Work instruction: Copy every line of the records below that holds the word "will".

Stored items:
--*--
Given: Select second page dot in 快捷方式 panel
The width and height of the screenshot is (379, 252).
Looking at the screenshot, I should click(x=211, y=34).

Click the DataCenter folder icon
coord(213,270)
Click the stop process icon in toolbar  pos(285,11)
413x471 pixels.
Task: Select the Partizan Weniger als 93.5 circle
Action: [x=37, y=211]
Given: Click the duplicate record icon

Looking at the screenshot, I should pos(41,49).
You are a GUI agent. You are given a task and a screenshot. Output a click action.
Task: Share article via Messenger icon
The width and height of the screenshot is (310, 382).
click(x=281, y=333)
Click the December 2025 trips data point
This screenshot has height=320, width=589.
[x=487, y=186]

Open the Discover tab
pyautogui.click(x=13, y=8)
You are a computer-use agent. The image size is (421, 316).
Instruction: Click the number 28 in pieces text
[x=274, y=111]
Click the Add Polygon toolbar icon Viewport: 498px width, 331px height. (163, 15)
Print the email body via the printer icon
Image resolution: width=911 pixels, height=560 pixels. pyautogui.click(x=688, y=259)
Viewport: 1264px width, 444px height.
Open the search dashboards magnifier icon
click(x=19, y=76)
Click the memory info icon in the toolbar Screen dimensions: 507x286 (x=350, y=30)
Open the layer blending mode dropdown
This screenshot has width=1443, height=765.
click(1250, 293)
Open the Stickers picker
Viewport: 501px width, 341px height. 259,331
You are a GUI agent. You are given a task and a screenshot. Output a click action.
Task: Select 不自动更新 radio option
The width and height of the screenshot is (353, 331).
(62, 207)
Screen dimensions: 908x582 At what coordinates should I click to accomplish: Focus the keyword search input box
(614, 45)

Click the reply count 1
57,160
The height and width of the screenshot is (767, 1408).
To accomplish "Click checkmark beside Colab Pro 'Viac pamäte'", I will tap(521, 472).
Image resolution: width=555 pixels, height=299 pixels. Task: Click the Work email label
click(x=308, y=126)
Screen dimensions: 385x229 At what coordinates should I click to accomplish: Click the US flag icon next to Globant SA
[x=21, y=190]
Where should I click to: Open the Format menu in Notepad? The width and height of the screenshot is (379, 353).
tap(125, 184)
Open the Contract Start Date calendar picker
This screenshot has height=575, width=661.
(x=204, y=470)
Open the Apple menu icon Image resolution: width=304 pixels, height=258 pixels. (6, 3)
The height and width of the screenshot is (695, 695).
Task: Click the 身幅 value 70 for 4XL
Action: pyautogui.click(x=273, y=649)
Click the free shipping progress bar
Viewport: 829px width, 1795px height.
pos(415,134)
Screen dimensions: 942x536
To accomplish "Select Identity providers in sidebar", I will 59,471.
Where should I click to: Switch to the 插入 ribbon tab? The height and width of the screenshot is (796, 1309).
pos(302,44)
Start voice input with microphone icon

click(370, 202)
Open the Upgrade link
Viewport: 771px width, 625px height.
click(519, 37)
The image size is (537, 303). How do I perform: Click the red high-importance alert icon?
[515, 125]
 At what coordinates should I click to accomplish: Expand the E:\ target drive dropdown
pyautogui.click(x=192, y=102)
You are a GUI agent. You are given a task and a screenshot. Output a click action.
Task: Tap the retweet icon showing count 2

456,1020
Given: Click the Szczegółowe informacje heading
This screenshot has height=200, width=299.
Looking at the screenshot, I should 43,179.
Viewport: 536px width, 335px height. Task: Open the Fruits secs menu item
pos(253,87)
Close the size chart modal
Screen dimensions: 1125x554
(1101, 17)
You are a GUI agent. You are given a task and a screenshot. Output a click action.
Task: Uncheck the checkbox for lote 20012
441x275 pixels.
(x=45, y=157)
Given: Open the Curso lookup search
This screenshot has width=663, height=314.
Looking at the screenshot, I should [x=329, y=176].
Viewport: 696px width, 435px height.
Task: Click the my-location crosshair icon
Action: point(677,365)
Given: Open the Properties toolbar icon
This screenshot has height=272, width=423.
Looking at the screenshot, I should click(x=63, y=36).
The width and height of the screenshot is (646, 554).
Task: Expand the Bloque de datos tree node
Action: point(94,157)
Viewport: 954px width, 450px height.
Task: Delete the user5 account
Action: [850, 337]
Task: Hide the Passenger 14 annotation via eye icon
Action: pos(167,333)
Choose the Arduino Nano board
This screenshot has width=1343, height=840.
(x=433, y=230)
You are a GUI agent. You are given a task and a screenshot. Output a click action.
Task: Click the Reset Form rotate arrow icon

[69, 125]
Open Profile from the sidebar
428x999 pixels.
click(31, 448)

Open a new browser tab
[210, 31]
--*--
Task answer:
To accomplish "Click checkmark beside Colab Pro 'Viac pamäte'", I will tap(521, 472).
To accomplish "Select Identity providers in sidebar", I will 59,471.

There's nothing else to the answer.